La Virgen con el Niño. Fotografía: Pepe Gómez.
La tercera es sin duda la escena esperada por todos. La mente deduce rápidamente que nos encontramos en el pesebre, aún en Belén, donde María acuna al Niño de Dios y San José les acompaña en una perenne y abnegada vigilia. Sin embargo, y a la luz de la información que acompaña al diorama, todo transcurre en un austero interior doméstico que se ha identificado como la casa de la Sagrada Familia en Nazaret. De este modo, la escena figurada pertenece a los días en que María y José, ya de vuelta del empadronamiento, descansan del viaje. Aún así, podemos observar como -aún no siendo el portal de Belén- el matrimonio y su Hijo reciben todavía la visita de algunos aldeanos.

Rompiendo fugazmente con el modus operandi del resto del montaje, en esta ocasión tenemos la oportunidad de contemplar un par de imágenes de nueva factura realizadas muy recientemente por el imaginero malagueño Juan Vega Ortega.
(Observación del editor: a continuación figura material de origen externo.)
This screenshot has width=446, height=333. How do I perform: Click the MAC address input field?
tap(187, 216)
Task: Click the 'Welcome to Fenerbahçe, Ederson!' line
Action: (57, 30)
Nos referimos expresamente a la imagen de María -de elegantes y armoniosas facciones- y a la del Niño Jesús, el pormenorizado estudio naturalista de un niño dormido, que por la autenticidad de la postura y el gesto relajado atrapa toda la atención del espectador. María se encuentra ataviada según la tradición clásica de las artes -vestido color jacinto y manto azul, amén de un liviano velo de tul blanco-, y recostada con delicadeza sobre un lecho revestido con sábanas antiguas bordadas que nunca han sido estrenadas -según nos cuenta su propietario, el propio Miguel Ángel Blanco-. Para el papel de San José, el elegido ha sido el apóstol Santiago del grupo escultórico del Rescate (Antonio Castillo Lastrucci, 1954), que transforma aquí el pasmo ante la escena del beso de Judas en un candoroso semblante, entre abrumado y meditabundo, harto apropiado para el momento en cuestión.

Detalle de la casa de Nazaret. Fotografía: Pepe Gómez.
Como si acabasen de irrumpir en la estancia, una mujer y el que parece ser su nieto se acercan con sigilo al íntimo reposo. Se trata de la mujer acusadora perteneciente también al grupo de la hermandad capuchinera del Dulce Nombre (Antonio Bernal, 2003), que parece permutar el agrio rictus convirtiéndose en una entrañable anciana por obra y gracia del atrezzo y la disposición; y de uno de los niños que Navarro Arteaga tallase en 1990 para el misterio de la entrada en Jerusalem (Pollinica). Al fondo, tras una ventana, un vecino de Nazaret observa desde fuera el sosegado grupo en un contenido misticismo. Se trata de la figura de José de Arimatea, perteneciente al grupo escultórico del Monte Calvario (Juan Manuel García Palomo, 1995).

Con esta última mirada a la frágil privacidad de María y José con su divino retoño, grabada en nuestras retinas como un cuadro de Murillo, dejaremos que bullan en nuestro interior las palabras recogidas en el Evangelio de Mateo:

“Todo esto aconteció para que se cumpliese lo dicho por el Señor por medio del profeta, cuando dijo: He aquí, una virgen concebirá y dará a luz un hijo, y llamarás su nombre Emanuel, que traducido es: Dios con nosotros.”